Contemporary Significance
THE BIBLICAL LAMENT is a wonderful piece of literature insofar as it bridges two attitudes in life that are often treated as excluding each other: doubt and hope. The result of this exclusion is that people are often deprived of the encouragement and assurance that can be theirs. We are often told that if you entertain doubts, you do not have faith and hope is impossible for you. As a result, there are people who never face their doubts and are forced to live lives of denial and superficiality. By contrast, there are those whose doubts are undeniable and who therefore conclude that faith is impossible for them. Both kinds of persons need to look carefully at passages such as this and at the longer laments in the Psalms (e.g., Ps. 6; 22).
What the laments show us is that doubt and faith are not mutually exclusive. But it may be helpful at the outset to draw a distinction. There is a kind of doubt that demands proof before it will be surrendered. Perhaps this is what the writer of James has in mind when he says that we “must believe and not doubt” (James 1:6). But there is also a kind of doubt that bespeaks uncertainty and sincerely seeks reasons to believe. So the man said to Jesus, “I do believe; help me overcome my unbelief” (Mark 9:24). It is in this latter case that the laments come to bear.

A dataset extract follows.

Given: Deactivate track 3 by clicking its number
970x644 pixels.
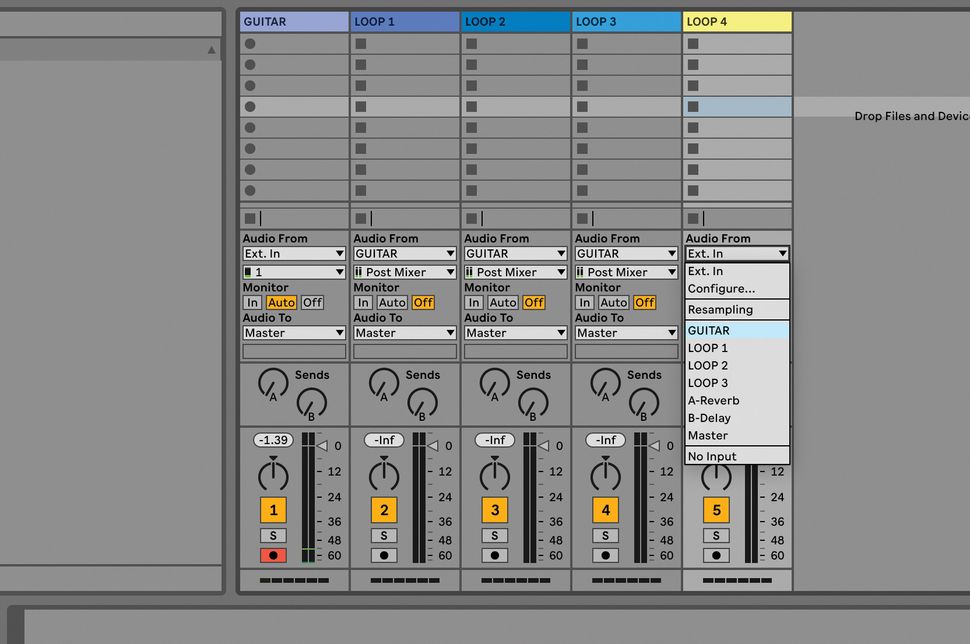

Too often we think that to have any questions about God or his actions is to have no faith. Conversely, if we really had faith, we would have no anxieties. Laments like this one in Isaiah show us that this is not the case. We may be certain that God will in the end answer all our prayers and bring us to Zion with singing. But at the same time we may be in deep anguish over God’s prolonged failure to act. That anguish does not mean that our hope is not genuine, but neither does genuine hope mean that we will feel no anguish. We can be honest about our feelings without denying the hope that is truly ours.
But how can we be sure that our questions and uncertainties do not overwhelm our hope? Isaiah gives us the key. It lies in our focus. We need not deny the world and all the questions it raises. We need not pretend that all is well when all is far from well. But those things must not become our central focus. If they do, they will overwhelm us. “The oppressor” and his evil purposes will put us under. Rather, our focus must be on our Creator/Redeemer and all that has been revealed about his character, nature, and will. Undoubtedly we will still have questions, and many of them will still be unanswerable, but we will be able to live with them knowing that we know the One in whom all the questions of life have their “Yes” (cf. 2 Cor. 1:20).
Without question, this insight has come out of the furnace of Isaiah’s own experience. Why did his preaching actually turn his own generation from God? There is no easy answer for that. But God has given him the key. “Focus on me and my holiness,” he said, “and I will be your sanctuary. If you focus on the world, as your compatriots are doing, I will only be a stumbling block to you as I am to them” (cf. Isa. 8:12–14).